The DITAS Cloud Platform allows developers to design data-intensive applications, deploy them on a mixed cloud/edge environment and execute the resulting distributed application in an optimal way by exploiting the data and computation movement strategies. In this post, we’ll focus on the data movement within the DITAS project as it poses several interesting challenges. Data has to be moved on demand between edge and cloud, partial and updated data also needs to be kept in sync and simultaneously the data has to go through different transformations depending on the user requirements. The use cases in the project utilize both relational databases and object storage.
The DITAS eco-system has several components responsible for performing the tasks related to data movement. The workflow begins with the Decision System for Movement (DS4M) which is actively checking all the gathered metrics and monitoring information, when detecting a violation that might cause increased latency accessing the data, it initiates a data movement.
The Data Movement Enactor (DME) runs within the DITAS management layer (VDM). It serves as the orchestrator and endpoint which the decision system queries. The DME is queried by the DS4M via a REST API and sends a JSON payload. It receives the initial movement request from the DS4M and compiles all the table or object data from the DS4M request into SQL queries, which are then sent to the Data Access Layer component (DAL). The DAL transforms and prepares the data, it receives the needed transformation from the DME (which in turns it gets with the initial request from the DS4M).

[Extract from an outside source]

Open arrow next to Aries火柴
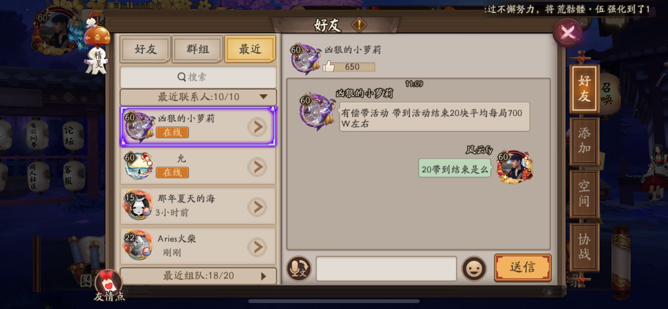This screenshot has height=309, width=668. coord(257,247)
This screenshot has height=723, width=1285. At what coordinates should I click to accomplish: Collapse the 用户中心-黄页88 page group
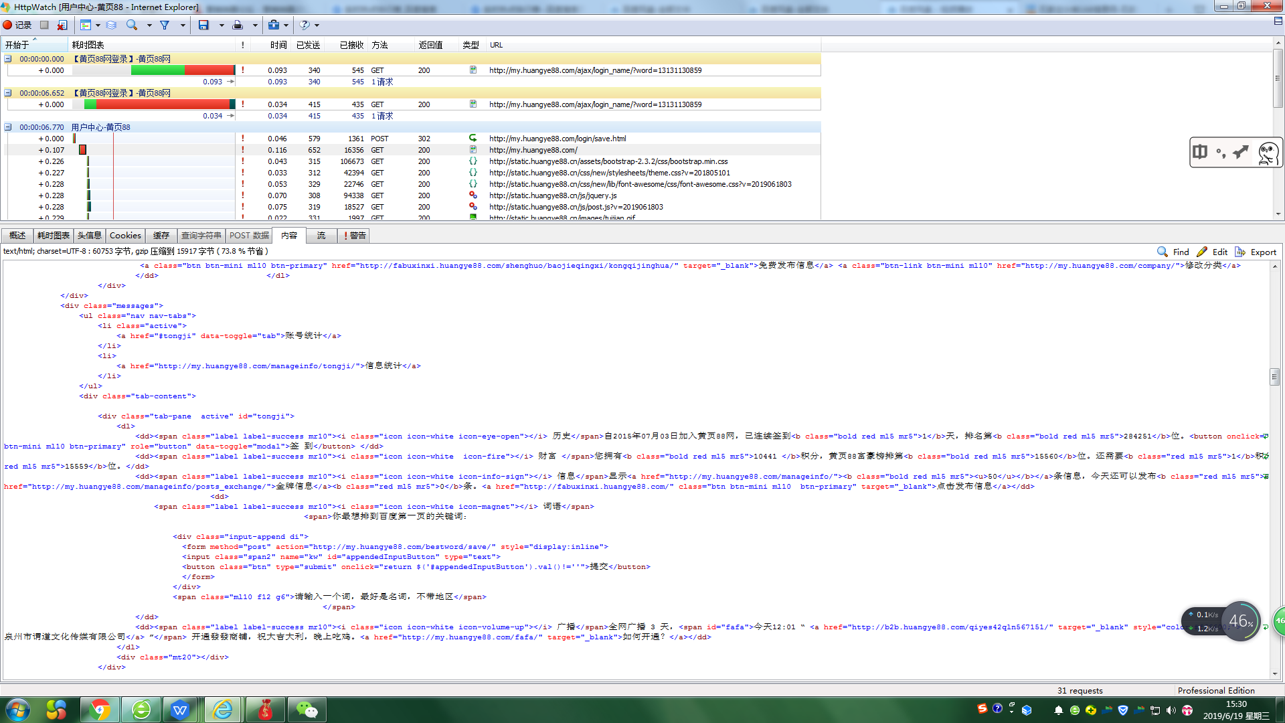tap(8, 127)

One of the challenges posed by moving partial database table data is that we need to keep in sync all the newly added and modified records. For this reason we use a third party application called SymmetricDS (https://www.symmetricds.org/). SymmetricDS is an open source database replication software and it provides a convenient way of keeping track of database modifications.
The DME keeps a cache of the table names that were moved, based on that and utilizing SymmetricDS, it monitors modifications on the needed tables. Additional SQL queries that describe these modifications are composed and sent to the DAL in a similar way to how the data movement is initiated, as described above. The DAL is then responsible for the transformation of the extracted data from the SQL query provided by the DME. The data is then exported in the Apache Parquet (https://en.wikipedia.org/wiki/Apache_Parquet) format and uploaded to a shared FTP server.
To facilitate the actual data movement, the DAL component is recreated in the target location. This is performed by the Deployment engine (DE) upon request by the DME. The moved DAL can then access the generated Parquet file already on the FTP server and recreate the data in the target cluster.
This wraps up a very brief and high level view of how data movement is performed “under the hood” of the DITAS cloud platform. This is still subject to some optimisation and may undergo changes in the final version of DITAS.